Set exercise »
Count the lines in the records below that contain the word "Open", and reply with only that number.

Given information »

********************

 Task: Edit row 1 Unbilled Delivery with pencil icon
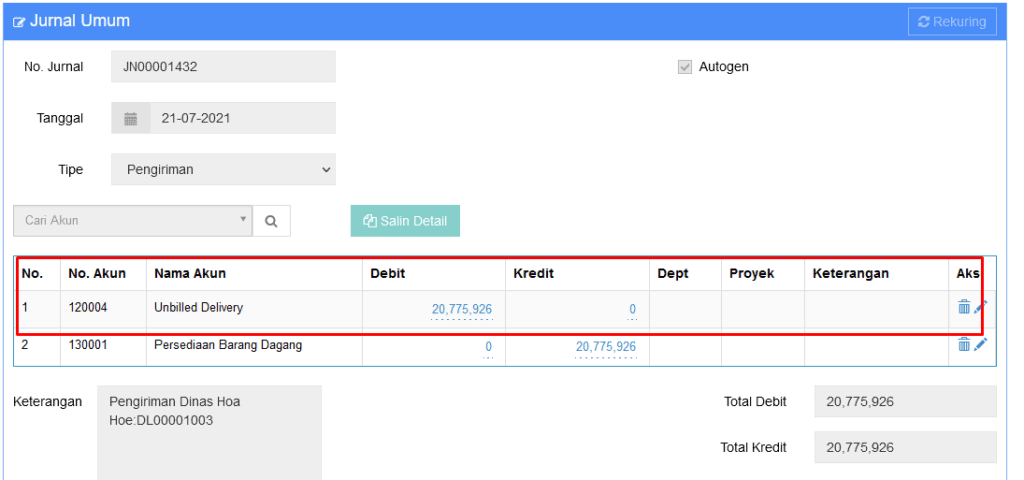coord(980,306)
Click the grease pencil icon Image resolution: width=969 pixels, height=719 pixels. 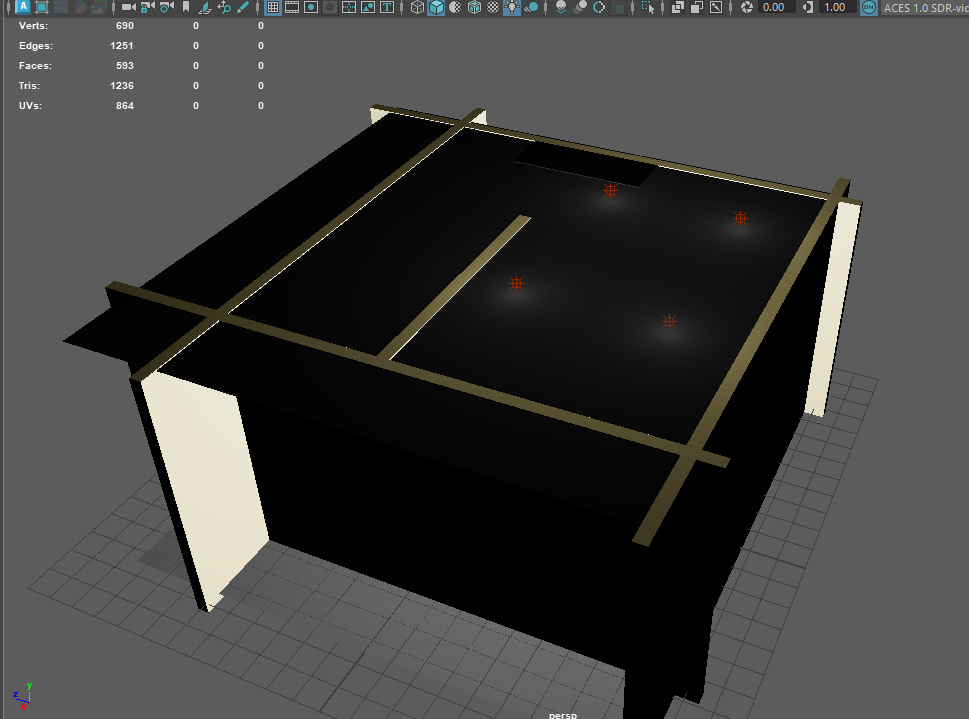(x=243, y=7)
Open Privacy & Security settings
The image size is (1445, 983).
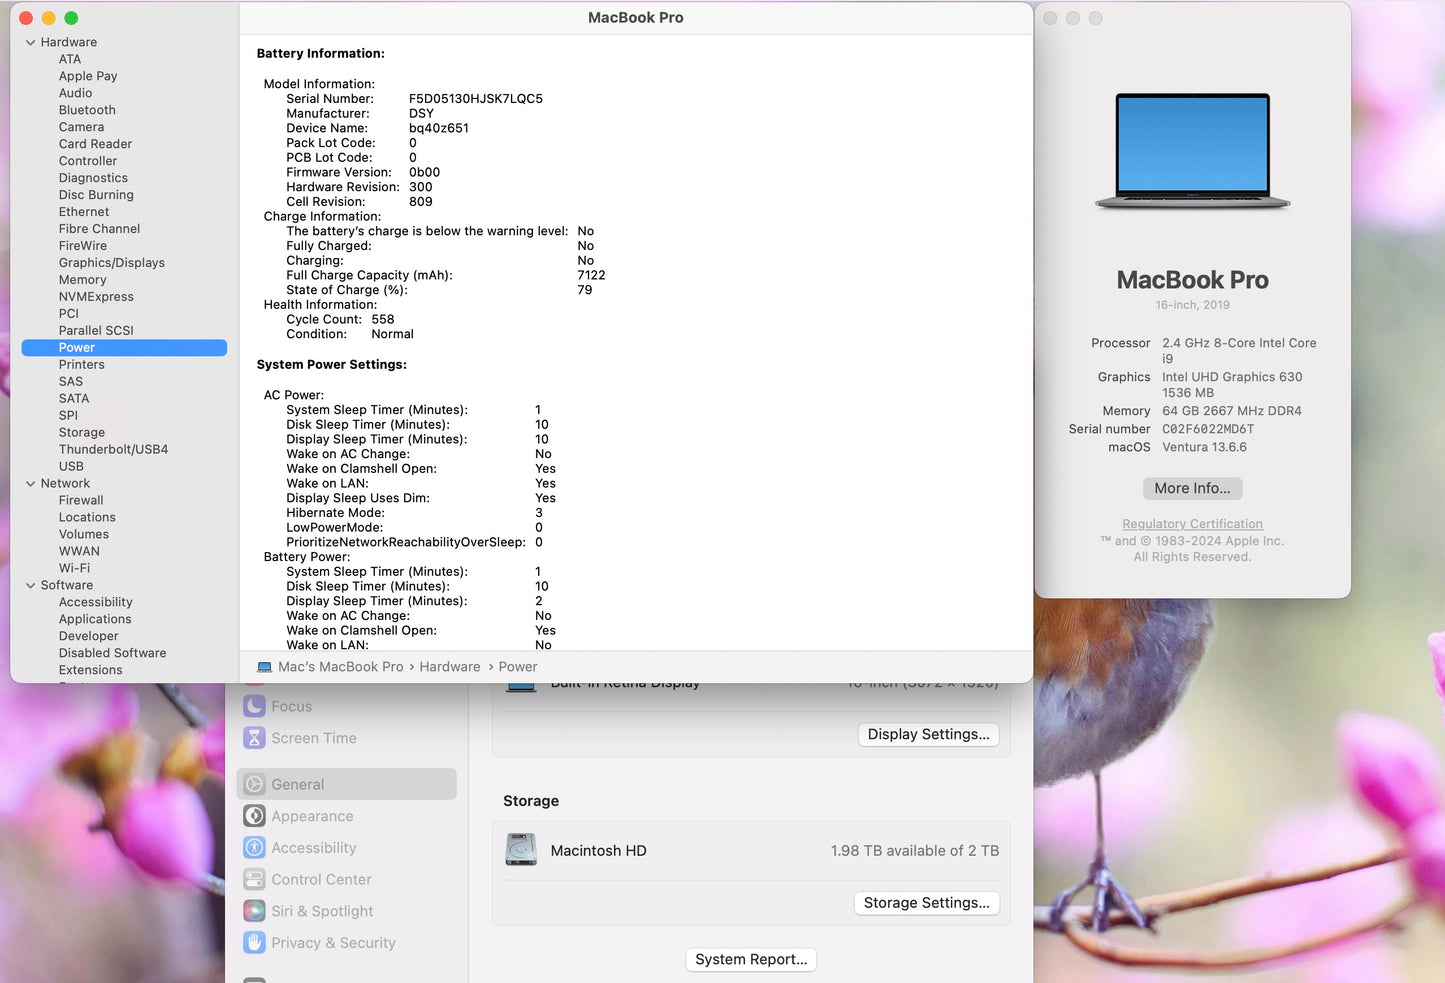click(x=331, y=943)
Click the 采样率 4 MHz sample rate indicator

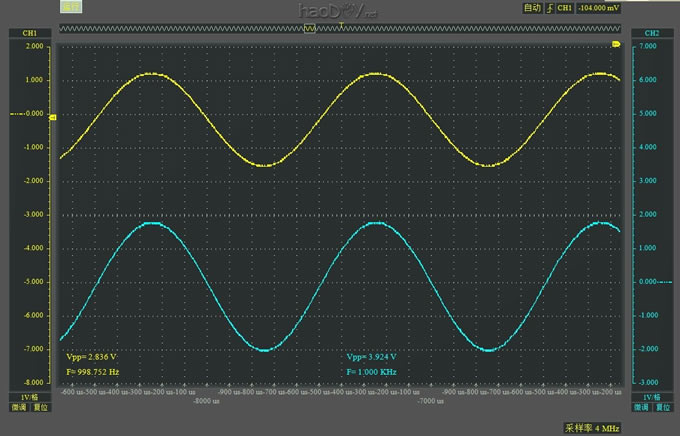pyautogui.click(x=592, y=426)
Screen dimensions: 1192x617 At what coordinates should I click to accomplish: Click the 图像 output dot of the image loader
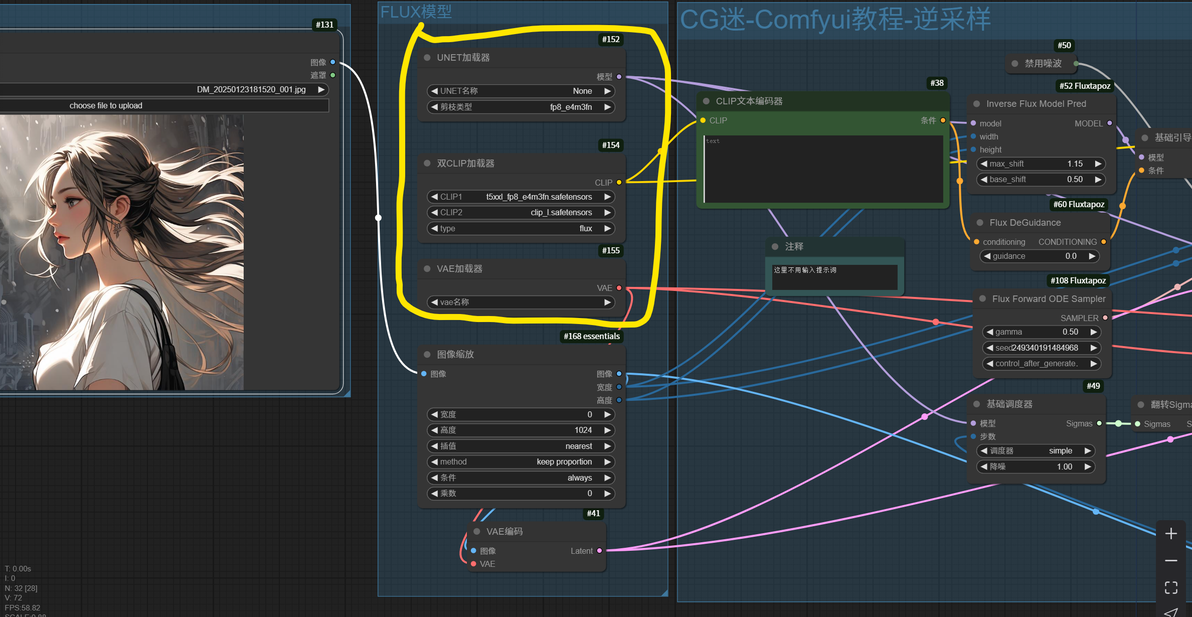(x=333, y=62)
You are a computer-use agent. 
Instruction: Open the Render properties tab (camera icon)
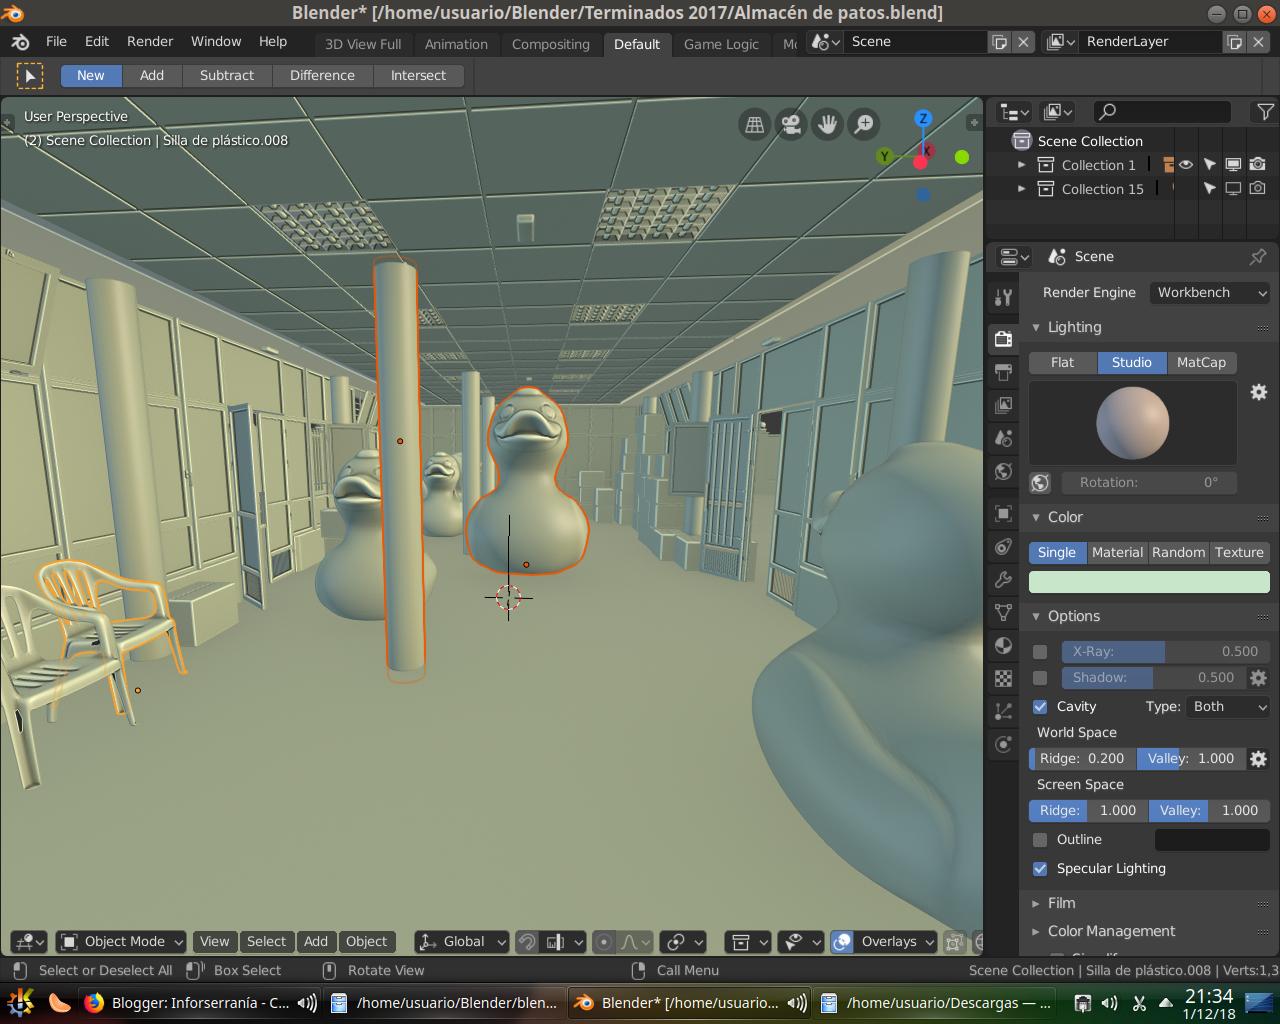point(1003,338)
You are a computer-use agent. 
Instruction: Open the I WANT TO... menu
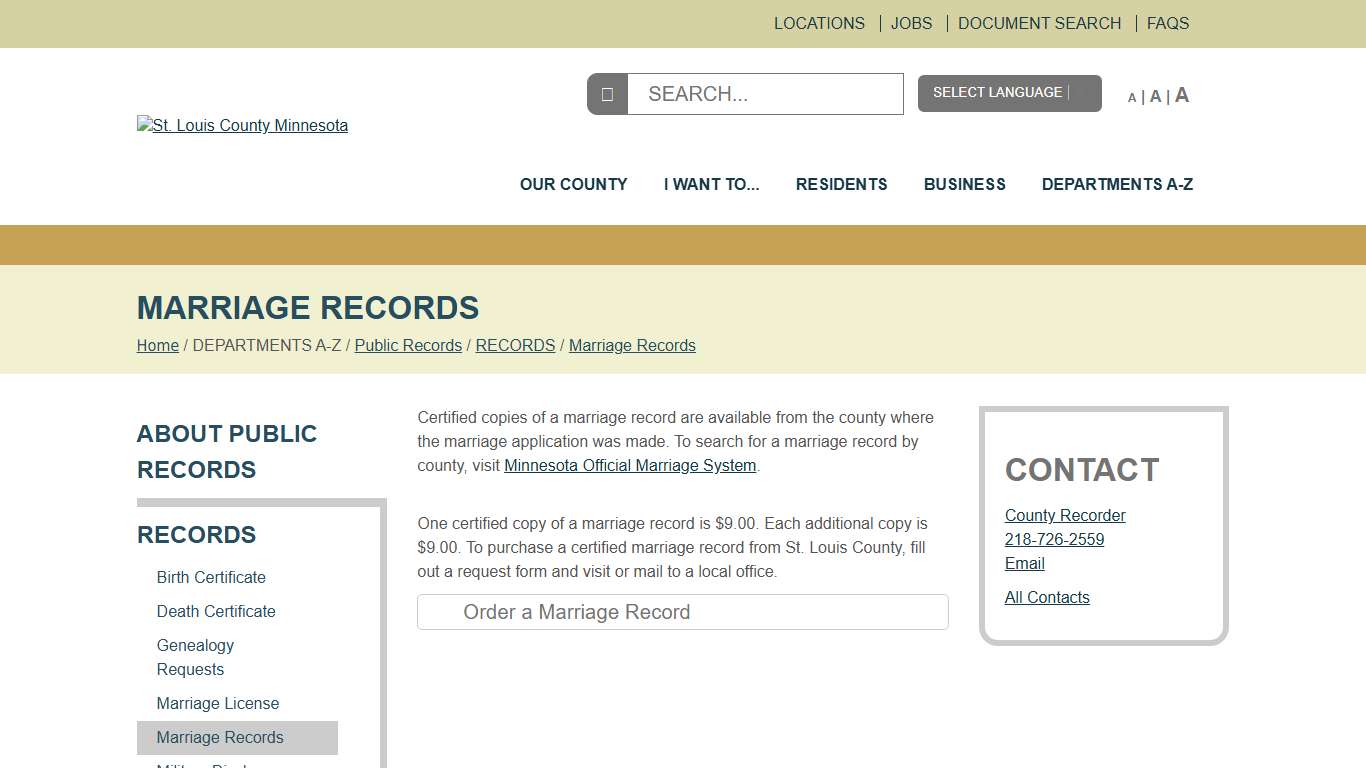(711, 184)
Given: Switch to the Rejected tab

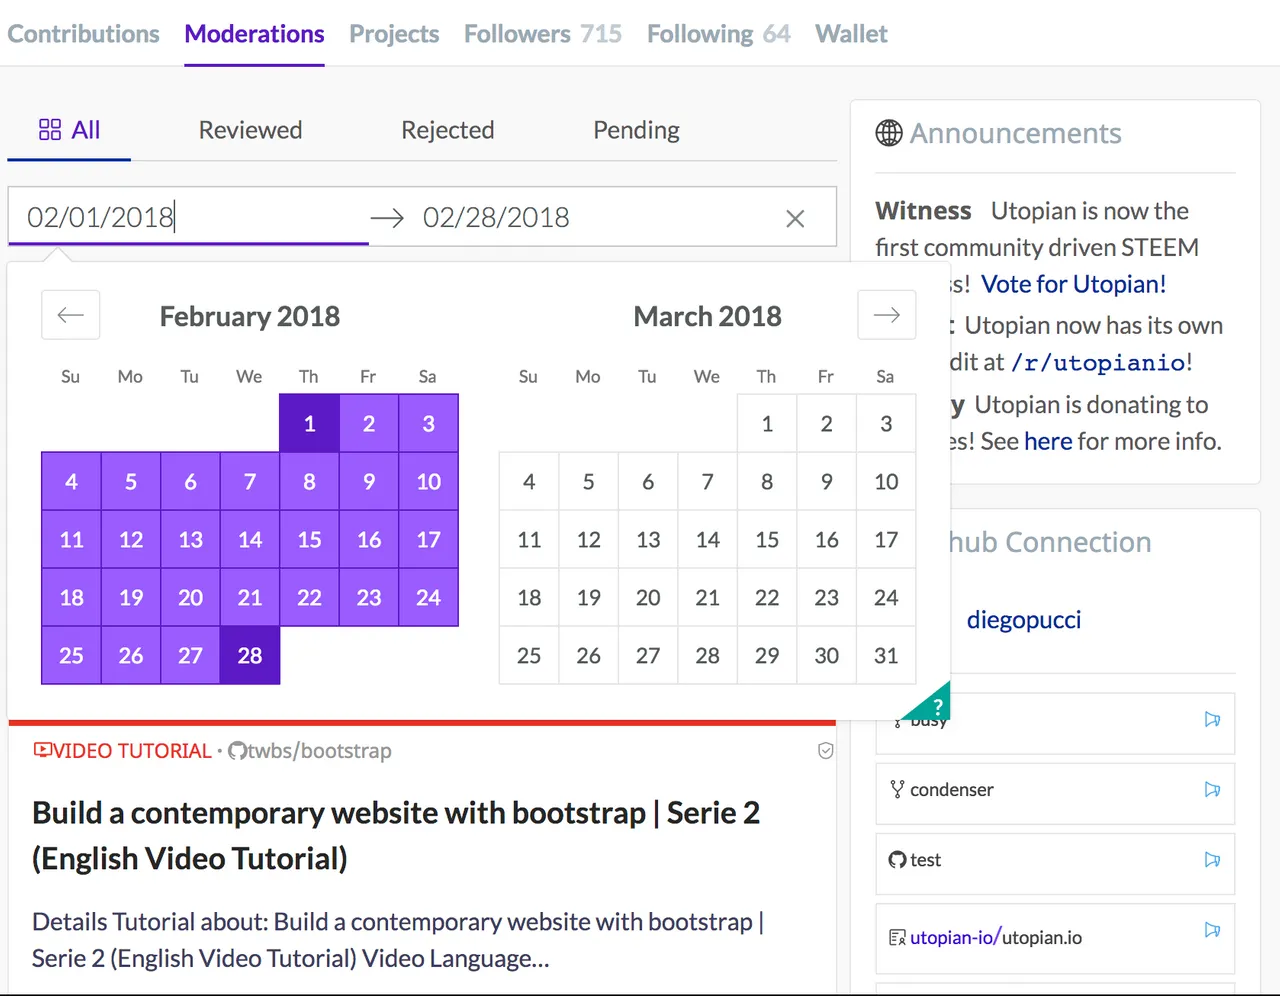Looking at the screenshot, I should click(447, 130).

********************

Response below »
3